Demonstrators wear masks with the red lightning bolt, a symbol of the pro-choice movement, during a protest against a top court ruling restricting abortions in Warsaw, Poland, on Nov. 18. The upheaval began when the constitutional court, packed with loyalists of the conservative ruling party, ruled Oct. 22 to ban abortions in cases of congenital fetal defects, even if the fetus has no chance of survival. (AP photo)

WARSAW, Poland — Karolina Micula had used her bare chest in political protest once before.

When Poland’s right-wing government first tried to restrict abortion rights, the actress and singer delivered an intense performance onstage in Wroclaw in 2017 that included her spreading paint in the national colors — white and red — onto her breasts and face, ending with a fist raised high.

When the authorities tried again to impose a near-total ban on abortion in October this year, Micula, along with a friend, again stripped to her waist and stood on top of a car at a busy Warsaw intersection during a protest, holding a flare high and giving the middle finger.

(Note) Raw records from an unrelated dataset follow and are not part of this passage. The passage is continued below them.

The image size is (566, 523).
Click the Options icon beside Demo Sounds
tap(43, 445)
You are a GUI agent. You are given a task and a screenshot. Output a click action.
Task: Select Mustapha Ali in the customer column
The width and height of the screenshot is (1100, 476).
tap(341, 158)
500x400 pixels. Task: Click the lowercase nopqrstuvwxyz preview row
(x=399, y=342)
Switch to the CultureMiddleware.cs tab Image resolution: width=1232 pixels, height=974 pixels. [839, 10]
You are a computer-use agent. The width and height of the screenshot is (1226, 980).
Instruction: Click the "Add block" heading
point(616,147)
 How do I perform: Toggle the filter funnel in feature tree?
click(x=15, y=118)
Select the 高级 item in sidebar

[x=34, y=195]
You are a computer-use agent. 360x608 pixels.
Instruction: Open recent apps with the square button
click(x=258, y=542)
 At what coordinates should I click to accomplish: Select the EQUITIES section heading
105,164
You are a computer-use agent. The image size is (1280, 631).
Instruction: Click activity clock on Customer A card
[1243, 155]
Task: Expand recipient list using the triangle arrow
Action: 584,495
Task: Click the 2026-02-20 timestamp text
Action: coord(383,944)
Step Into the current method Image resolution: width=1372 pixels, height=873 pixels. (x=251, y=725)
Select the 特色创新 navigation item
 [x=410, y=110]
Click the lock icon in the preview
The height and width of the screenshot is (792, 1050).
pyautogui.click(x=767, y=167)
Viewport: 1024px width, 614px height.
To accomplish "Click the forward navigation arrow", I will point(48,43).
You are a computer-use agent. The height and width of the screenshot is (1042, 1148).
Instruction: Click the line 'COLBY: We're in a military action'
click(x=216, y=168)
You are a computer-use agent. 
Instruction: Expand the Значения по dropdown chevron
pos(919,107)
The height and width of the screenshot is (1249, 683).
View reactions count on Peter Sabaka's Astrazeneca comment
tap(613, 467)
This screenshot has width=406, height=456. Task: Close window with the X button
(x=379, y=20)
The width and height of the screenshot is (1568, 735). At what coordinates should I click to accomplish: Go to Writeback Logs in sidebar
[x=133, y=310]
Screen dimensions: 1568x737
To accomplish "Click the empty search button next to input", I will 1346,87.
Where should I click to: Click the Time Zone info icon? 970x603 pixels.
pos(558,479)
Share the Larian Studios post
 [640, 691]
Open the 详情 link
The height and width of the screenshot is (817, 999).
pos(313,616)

“A woman’s body is a place of political battle,” the 32-year-old said from her Warsaw apartment in an interview. “My gesture meant that I will do with my body whatever I want to do with it. If I want to stand naked in front of people, I will do it, because it’s my choice.”

Micula’s friend had just come from physiotherapy following a double mastectomy and wanted to encourage other protesters by showing her tattooed chest. Theirs is among many taboo-breaking acts by furious women in Poland in the past weeks.

The upheaval began when Poland’s constitutional court, packed with loyalists of the conservative ruling party, ruled Oct. 22 to ban abortions in cases of congenital fetal defects, even if the fetus has no chance of survival.

Poland already had one of Europe’s most restrictive abortion laws, and the ruling would mean that the only legal reasons for abortion would be rape, incest or if the woman’s life is in danger.

Jaroslaw Kaczynski, the ruling party leader and Poland’s most powerful politician, had said he wanted even nonviable fetuses to be carried to birth, so they can be given a baptism, a name and a burial.